Kinzer makes it clear that these men not only forged a foreign policy consensus but were driven by our national character and history, a history that includes the subjugation and elimination of human deemed at best obstacles to progress and, at worst, sub-human. 20th century interventionism was an extension of 19th aggressive 19th century national expansionism. At mid-century, Grandfather Ike, though wizened by his experiences in World War II, was easily convinced by these two insiders to wage covert war, and dissenters, inside and outside of congress, to the expansion of the national security state in the congress were few and far between. Their exploits rarely drew censure from American corporations because interventionism was often at the service of American economic interests, whether it be oil in the middle east or bananas in Central America or minerals in Africa.
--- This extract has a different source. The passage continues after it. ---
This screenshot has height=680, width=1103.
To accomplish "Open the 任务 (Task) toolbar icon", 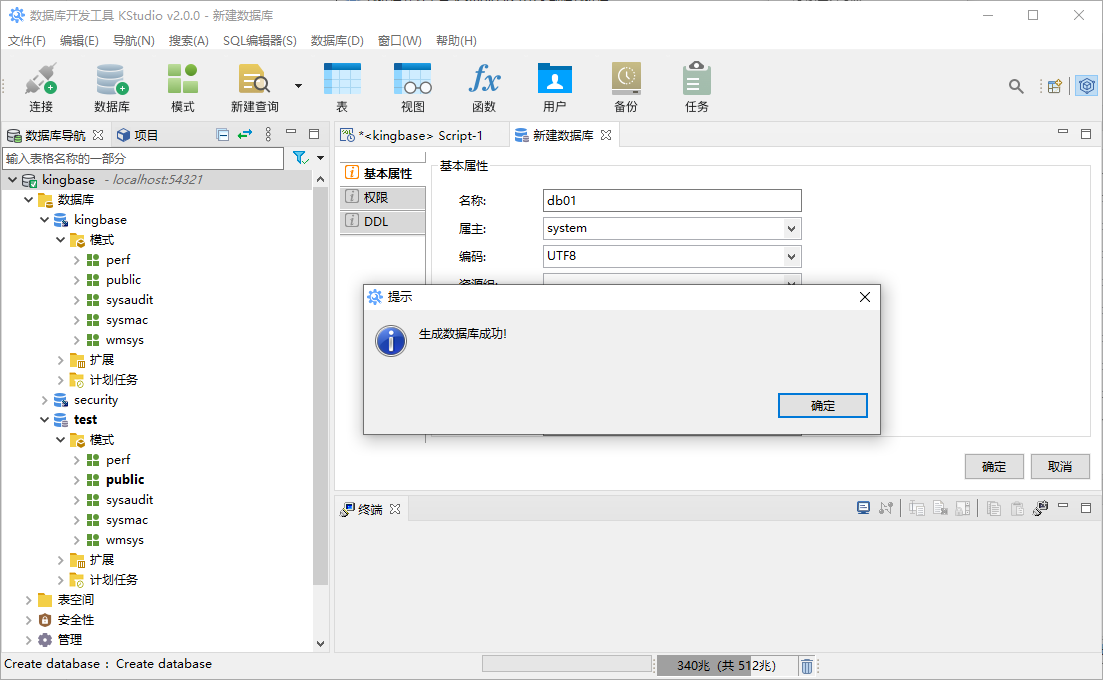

Before coming into the government positions, both brothers, Foster more enthusiastically than Allen, worked for the powerful Sullivan and Cromwell law firm that represented the most powerful American corporations seeking exploitation of resources outside US boundaries through the perpetuation of colonial rule and the support for dictators who pledged to keep the country from turning communist.
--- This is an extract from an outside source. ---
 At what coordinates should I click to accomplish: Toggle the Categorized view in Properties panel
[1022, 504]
Perhaps more powerful than the brothers’ mercenary motives was their belief in missionary Calvinism that produced a belief in American exceptionalism, an exceptionalism which meant that forever-innocent and always well-intentioned America could do no wrong in the world. It legitimated the notion that the world is a dangerous place in which the forces of righteousness would be forever be locked into combat with the dark, diabolic, God-less forces, and that with enough resolve, effort and money the good would prevail. Even though the brothers faded from the national picture more than 50 years ago, the idea of American exceptionalism still prevails and, according to Kinzer, forecloses a serious discussion of America’s place in the world. Even a foreign policy realist like Obama has to support to American greatness and its indispensable role in the world. Kinzer’s work serves well this purpose of stimulating a national conversation.